§ **Activity**
Give all the records again, with no alterations.

§ **Stored data entries**
______

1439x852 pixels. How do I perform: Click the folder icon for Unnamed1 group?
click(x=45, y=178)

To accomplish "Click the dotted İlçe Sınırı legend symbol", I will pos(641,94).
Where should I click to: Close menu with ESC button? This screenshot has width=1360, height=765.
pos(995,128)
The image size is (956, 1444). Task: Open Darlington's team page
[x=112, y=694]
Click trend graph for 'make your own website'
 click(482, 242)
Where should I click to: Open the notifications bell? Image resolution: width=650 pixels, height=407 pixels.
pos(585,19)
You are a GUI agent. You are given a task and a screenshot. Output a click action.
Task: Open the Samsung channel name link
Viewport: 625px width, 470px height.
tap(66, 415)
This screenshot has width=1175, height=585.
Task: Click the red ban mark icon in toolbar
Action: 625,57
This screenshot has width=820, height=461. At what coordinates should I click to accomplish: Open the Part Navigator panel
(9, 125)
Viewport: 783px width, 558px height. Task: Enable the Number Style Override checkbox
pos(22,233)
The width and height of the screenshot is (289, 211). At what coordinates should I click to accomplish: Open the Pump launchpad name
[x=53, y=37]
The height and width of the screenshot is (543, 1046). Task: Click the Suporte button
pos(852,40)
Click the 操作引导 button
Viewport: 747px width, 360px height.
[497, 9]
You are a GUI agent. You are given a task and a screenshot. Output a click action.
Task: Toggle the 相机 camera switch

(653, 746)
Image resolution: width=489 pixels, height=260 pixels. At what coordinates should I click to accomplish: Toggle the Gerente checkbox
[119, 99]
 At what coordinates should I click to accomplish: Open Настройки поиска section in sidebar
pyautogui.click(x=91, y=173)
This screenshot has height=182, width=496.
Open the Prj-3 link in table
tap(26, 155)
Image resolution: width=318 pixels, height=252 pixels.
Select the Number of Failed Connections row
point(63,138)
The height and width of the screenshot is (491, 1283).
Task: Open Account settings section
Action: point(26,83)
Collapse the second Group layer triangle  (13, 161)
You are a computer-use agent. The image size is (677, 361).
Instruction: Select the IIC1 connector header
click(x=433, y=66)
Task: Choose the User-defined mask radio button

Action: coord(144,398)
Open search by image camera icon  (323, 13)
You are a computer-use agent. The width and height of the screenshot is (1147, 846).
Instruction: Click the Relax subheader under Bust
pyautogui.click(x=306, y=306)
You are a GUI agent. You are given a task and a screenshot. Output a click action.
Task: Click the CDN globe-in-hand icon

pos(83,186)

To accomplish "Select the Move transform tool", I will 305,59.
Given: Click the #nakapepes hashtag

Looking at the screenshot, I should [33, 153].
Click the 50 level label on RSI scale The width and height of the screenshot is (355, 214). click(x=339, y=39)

______

§ **Task answer**
1439x852 pixels. How do I perform: Click the folder icon for Unnamed1 group?
click(x=45, y=178)

To accomplish "Click the dotted İlçe Sınırı legend symbol", I will pos(641,94).
Where should I click to: Close menu with ESC button? This screenshot has width=1360, height=765.
pos(995,128)
The image size is (956, 1444). Task: Open Darlington's team page
[x=112, y=694]
Click trend graph for 'make your own website'
 click(482, 242)
Where should I click to: Open the notifications bell? Image resolution: width=650 pixels, height=407 pixels.
pos(585,19)
You are a GUI agent. You are given a task and a screenshot. Output a click action.
Task: Open the Samsung channel name link
Viewport: 625px width, 470px height.
tap(66, 415)
This screenshot has width=1175, height=585.
Task: Click the red ban mark icon in toolbar
Action: 625,57
This screenshot has width=820, height=461. At what coordinates should I click to accomplish: Open the Part Navigator panel
(9, 125)
Viewport: 783px width, 558px height. Task: Enable the Number Style Override checkbox
pos(22,233)
The width and height of the screenshot is (289, 211). At what coordinates should I click to accomplish: Open the Pump launchpad name
[x=53, y=37]
The height and width of the screenshot is (543, 1046). Task: Click the Suporte button
pos(852,40)
Click the 操作引导 button
Viewport: 747px width, 360px height.
[497, 9]
You are a GUI agent. You are given a task and a screenshot. Output a click action.
Task: Toggle the 相机 camera switch

(653, 746)
Image resolution: width=489 pixels, height=260 pixels. At what coordinates should I click to accomplish: Toggle the Gerente checkbox
[119, 99]
 At what coordinates should I click to accomplish: Open Настройки поиска section in sidebar
pyautogui.click(x=91, y=173)
This screenshot has height=182, width=496.
Open the Prj-3 link in table
tap(26, 155)
Image resolution: width=318 pixels, height=252 pixels.
Select the Number of Failed Connections row
point(63,138)
The height and width of the screenshot is (491, 1283).
Task: Open Account settings section
Action: point(26,83)
Collapse the second Group layer triangle  (13, 161)
You are a computer-use agent. The image size is (677, 361).
Instruction: Select the IIC1 connector header
click(x=433, y=66)
Task: Choose the User-defined mask radio button

Action: coord(144,398)
Open search by image camera icon  (323, 13)
You are a computer-use agent. The width and height of the screenshot is (1147, 846).
Instruction: Click the Relax subheader under Bust
pyautogui.click(x=306, y=306)
You are a GUI agent. You are given a task and a screenshot. Output a click action.
Task: Click the CDN globe-in-hand icon

pos(83,186)

To accomplish "Select the Move transform tool", I will 305,59.
Given: Click the #nakapepes hashtag

Looking at the screenshot, I should [33, 153].
Click the 50 level label on RSI scale The width and height of the screenshot is (355, 214). click(x=339, y=39)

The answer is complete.